So Mallolwch was sitting in his court, fretting maybe about how he was politically obliged to treat his wife like garbage, or maybe he was just drinking. Either way, he and a bunch of Irish courtiers were there and they all had mead.  In came a couple of swineherds.

“Swineherds!” he cried. “How fares the eastern edge of my island, which is where all of the swine are herded?”

“Really weird news, sire,” the two swineherds chanted in unison, which is how we professional-grade storytellers say ‘they said.’ “You know how there’s the sea right to the east of us?”

“Right!  The Irish Sea! It separates us from Wales, and for three years we’ve forbidden all travel across it.”

“Yeah, that’s the sea we mean.  We saw a mountain out there!”

“Surely you’re mistaken.”  Mallolwch stroked his chin.  “Maybe you saw a piece of driftwood, and you only thought it might be a mountain because you’re simpleminded?”
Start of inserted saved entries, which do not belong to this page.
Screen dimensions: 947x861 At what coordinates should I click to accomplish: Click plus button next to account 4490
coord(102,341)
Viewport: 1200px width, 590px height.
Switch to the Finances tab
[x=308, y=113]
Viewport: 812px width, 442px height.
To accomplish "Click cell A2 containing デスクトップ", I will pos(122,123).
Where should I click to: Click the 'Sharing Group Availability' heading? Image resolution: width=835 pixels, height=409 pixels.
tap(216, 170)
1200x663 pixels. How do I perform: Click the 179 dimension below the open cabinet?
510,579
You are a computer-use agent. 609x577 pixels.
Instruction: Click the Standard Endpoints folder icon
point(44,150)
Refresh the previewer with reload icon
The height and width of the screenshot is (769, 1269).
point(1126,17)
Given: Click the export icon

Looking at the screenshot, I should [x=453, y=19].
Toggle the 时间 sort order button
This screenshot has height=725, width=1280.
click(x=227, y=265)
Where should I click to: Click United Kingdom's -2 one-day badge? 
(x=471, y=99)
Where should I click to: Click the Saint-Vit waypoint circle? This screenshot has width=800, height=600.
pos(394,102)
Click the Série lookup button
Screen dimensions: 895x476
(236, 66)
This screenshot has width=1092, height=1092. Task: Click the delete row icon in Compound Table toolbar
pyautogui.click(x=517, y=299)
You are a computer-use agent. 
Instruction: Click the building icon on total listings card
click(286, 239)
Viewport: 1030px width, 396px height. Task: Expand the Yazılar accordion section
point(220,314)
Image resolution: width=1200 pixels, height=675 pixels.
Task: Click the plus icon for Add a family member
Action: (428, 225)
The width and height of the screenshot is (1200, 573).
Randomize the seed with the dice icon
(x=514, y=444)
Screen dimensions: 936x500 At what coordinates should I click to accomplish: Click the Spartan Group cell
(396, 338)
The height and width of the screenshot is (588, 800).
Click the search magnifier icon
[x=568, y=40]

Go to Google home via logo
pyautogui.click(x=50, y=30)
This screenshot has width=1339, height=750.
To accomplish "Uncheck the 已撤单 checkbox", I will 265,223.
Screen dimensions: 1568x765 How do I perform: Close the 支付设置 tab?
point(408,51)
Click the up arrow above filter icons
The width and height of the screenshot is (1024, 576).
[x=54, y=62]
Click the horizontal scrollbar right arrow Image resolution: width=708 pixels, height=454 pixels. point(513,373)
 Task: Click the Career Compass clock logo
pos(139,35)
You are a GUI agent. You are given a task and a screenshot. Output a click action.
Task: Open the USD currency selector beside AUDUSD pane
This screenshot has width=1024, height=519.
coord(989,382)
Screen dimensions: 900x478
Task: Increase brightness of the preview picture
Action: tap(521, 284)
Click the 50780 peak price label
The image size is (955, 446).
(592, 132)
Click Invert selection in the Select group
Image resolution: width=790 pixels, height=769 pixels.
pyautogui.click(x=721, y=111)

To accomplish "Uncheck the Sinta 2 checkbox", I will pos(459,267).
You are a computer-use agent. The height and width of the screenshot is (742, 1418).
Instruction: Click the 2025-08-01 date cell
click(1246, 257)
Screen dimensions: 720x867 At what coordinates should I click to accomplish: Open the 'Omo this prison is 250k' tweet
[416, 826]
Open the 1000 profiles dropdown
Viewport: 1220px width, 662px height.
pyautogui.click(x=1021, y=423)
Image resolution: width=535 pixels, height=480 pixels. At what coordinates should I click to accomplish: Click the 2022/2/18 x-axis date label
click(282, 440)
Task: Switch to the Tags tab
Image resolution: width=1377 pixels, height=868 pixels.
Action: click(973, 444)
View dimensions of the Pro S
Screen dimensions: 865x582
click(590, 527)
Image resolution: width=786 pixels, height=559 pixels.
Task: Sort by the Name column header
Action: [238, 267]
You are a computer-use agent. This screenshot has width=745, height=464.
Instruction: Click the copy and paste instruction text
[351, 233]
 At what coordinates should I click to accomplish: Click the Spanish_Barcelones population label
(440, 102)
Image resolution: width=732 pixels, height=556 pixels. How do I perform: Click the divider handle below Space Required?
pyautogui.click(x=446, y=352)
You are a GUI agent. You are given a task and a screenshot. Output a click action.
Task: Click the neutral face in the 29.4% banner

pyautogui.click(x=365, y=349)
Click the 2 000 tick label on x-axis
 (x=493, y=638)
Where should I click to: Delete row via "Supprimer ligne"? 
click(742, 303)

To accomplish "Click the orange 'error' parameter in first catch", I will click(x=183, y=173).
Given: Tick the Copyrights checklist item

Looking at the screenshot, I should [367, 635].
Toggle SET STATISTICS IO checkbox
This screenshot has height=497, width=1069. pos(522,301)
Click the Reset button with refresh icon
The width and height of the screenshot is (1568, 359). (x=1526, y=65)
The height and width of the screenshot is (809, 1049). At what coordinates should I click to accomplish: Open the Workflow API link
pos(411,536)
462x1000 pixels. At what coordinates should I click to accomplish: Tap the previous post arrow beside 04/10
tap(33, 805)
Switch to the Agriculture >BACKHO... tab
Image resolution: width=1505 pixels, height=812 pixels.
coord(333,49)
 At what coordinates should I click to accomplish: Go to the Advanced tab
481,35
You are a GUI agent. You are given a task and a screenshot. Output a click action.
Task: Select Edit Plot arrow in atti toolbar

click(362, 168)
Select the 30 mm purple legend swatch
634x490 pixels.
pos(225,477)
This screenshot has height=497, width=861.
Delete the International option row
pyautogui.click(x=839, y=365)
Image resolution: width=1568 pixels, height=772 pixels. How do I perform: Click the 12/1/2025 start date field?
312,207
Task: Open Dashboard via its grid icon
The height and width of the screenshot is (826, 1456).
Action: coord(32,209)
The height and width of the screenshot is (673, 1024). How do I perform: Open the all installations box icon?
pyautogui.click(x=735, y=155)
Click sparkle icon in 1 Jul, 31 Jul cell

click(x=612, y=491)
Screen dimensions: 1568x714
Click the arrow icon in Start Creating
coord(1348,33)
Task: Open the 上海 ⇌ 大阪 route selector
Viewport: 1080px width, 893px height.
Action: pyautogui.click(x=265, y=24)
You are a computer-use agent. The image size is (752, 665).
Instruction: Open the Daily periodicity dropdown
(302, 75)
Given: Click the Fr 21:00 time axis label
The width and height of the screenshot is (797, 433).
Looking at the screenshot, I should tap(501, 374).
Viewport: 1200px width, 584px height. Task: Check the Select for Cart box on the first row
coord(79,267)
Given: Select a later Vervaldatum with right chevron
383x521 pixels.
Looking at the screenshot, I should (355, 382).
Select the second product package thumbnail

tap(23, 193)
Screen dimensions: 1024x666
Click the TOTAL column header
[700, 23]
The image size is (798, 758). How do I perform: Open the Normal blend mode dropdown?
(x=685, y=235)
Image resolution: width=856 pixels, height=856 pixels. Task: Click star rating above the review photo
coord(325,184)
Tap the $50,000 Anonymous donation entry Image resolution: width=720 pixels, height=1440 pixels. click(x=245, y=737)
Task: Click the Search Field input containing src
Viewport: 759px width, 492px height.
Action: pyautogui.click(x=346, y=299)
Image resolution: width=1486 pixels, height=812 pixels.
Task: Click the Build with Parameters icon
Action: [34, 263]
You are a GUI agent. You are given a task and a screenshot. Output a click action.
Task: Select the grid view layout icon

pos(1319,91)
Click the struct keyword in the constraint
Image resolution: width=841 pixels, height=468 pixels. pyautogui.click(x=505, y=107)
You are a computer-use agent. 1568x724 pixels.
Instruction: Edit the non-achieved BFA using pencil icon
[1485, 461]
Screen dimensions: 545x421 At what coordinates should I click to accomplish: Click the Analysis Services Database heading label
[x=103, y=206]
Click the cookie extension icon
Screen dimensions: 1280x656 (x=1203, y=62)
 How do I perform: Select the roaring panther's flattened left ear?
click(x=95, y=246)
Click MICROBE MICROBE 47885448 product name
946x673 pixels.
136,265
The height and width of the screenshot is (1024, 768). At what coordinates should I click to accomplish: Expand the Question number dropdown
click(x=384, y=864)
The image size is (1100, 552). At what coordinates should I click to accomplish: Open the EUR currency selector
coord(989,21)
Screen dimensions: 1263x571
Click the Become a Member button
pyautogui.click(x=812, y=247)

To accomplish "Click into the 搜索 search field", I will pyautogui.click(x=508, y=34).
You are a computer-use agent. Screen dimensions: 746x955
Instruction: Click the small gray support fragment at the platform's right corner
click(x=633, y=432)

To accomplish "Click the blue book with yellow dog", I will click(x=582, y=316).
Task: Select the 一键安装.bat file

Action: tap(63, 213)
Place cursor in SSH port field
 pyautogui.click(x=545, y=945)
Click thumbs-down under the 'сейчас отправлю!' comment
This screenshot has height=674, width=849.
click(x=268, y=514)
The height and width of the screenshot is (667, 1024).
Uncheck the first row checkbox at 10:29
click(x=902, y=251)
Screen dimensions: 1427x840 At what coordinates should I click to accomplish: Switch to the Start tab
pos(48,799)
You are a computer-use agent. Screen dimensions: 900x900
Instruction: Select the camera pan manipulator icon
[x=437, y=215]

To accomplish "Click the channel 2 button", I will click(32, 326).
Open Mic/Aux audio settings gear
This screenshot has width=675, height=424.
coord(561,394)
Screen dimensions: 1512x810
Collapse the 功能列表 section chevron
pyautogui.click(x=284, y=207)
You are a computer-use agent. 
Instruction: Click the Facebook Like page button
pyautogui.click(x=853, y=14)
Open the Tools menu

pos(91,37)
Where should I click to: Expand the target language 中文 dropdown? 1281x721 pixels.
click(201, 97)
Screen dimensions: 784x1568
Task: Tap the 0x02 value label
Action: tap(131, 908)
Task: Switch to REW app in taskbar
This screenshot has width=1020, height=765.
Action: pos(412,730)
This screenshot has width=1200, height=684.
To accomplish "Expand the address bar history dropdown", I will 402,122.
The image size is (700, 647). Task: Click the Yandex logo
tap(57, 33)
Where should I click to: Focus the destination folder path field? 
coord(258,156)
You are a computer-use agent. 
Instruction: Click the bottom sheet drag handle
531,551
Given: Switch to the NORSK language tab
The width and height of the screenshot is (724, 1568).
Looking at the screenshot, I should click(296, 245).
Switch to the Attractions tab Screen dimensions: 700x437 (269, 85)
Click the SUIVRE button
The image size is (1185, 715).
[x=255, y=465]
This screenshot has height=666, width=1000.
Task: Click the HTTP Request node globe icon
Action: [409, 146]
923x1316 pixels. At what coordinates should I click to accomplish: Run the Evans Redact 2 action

“No, sire!  It was a mountain!  And also there was a forest!” crowed one of the swineherds, waving his hands around to indicate trees.

“What, now?  A forest?”

“And a ridge!” The other swineherd didn’t want to be outdone. “On the mountain, a ridge and a lake!  I mean, two lakes!  A ridge and two lakes!”

“Two lakes?” The king made a face. “Color me skeptical.”

“Aw, sire!”  The swineherds exchanged hurt looks, and the first one cleared his throat before continuing.  “We thought you’d be pleased with our information and maybe shower us with riches and maybe a peerage perhaps?  I mean, why would we lie about having seen lakes?”

Mallolwch stroked his chin. “A fair point.”

“Oh!  Oh!”  The second swineherd suddenly recollected another mountain/forest/ridge/lake/lake fact.  “And it was moving!  The whole thing was moving!”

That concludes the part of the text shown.